Medication for neuropathic pain

What is Neuropathic Pain (NeP)?

  • "Pain initiated or caused by a primary lesion or dysfunction in the nervous system” (IASP 1997).
  • NeP is very different from nociceptive (inflammatory pain). While nocioceptive pain is due to tissue destruction, NeP is due to abnormally functioning nerves due to numerous causes.
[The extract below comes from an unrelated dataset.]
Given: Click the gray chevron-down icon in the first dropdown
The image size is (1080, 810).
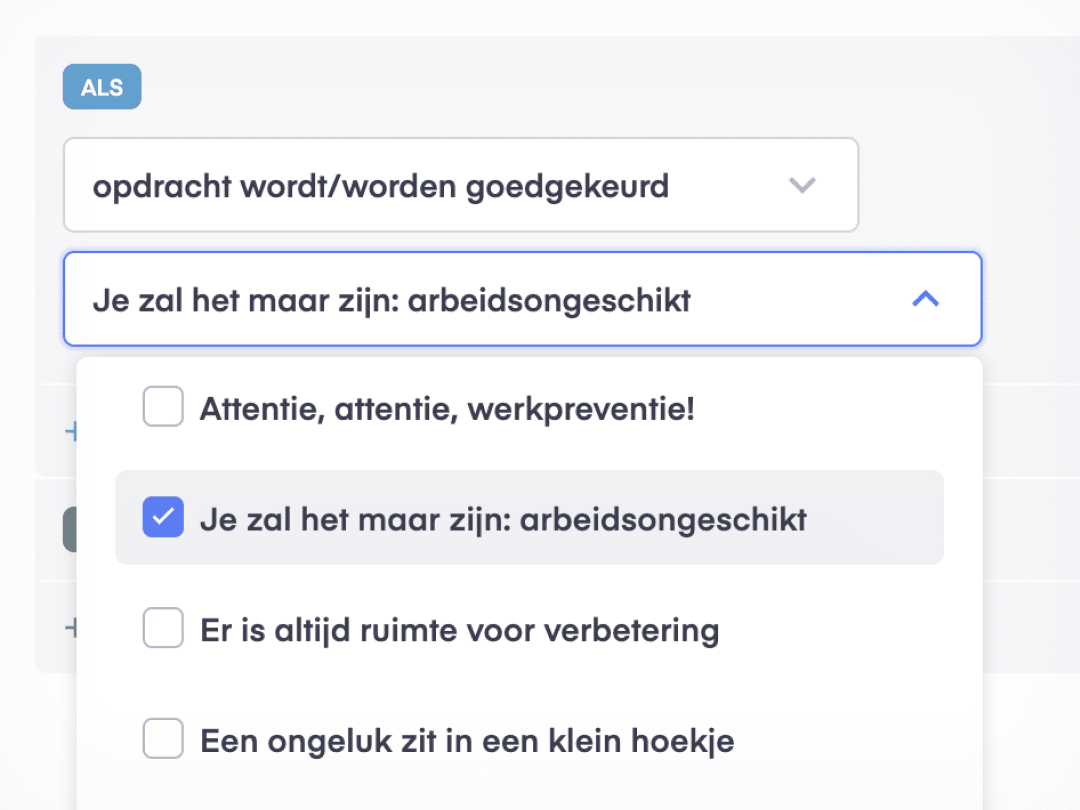Looking at the screenshot, I should [x=802, y=185].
How common is Neuropathic Pain?

  • It is thought to affect 2-4% of the general population (1-2 million people suffer with neuropathic pain in the UK)
  • It can affect up to 20-25% of diabetic patients and 30-40% of patients with cancer
  • The average GP may have 35-70 patients suffering with neuropathic pain

Neuropathic Symptoms

  • Primary - pain
    • Can be spontaneous or evoked, continuous or intermittent
    • Trigger words to aid diagnosis "burning, shooting, stabbing" (see DN4 tool)
  • Secondary - co-morbidity
    • Sleep interference, lack energy, drowsiness, concentration/memory difficulties, mood swings, depression, anxiety, physical disability

Neuropathic Symptoms

  • Allodynia: pain produced by an innocuous stimulus e.g. touch, pressure
  • Hyperaesthesia: increased sensitivity to touch
  • Hyperalgesia: increased response to stimulus which is normally painful
  • Dysaesthesia: an unpleasant abnormal sensation

Pathway for managing Neuropathic pain in primary care

  • This is a new guideline with resources for both patient and clinician to manage long term neuropathic pain. It covers both post herpetic neuralgia and neuropathic pain.
  • Use this treatment guidance and the resources before considering referral.
  • If complex regional pain syndrome is suspected, refer early to pain specialist team. (see guidance)
  • The Neuropathic pain diagnostic DN4 tool is useful to aid diagnosis and for detecting change in pain after treatment. (see patient clinical resources on pathway)
  • All of the drugs in the guideline can cause significant adverse effects in some patients. If this occurs, try an alternative from the same therapeutic group. For example, with tricyclic antidepressants (TCA) try nortriptyline or imipramine instead of amitriptyline. Use patient leaflets provided to guide patients in their effective use.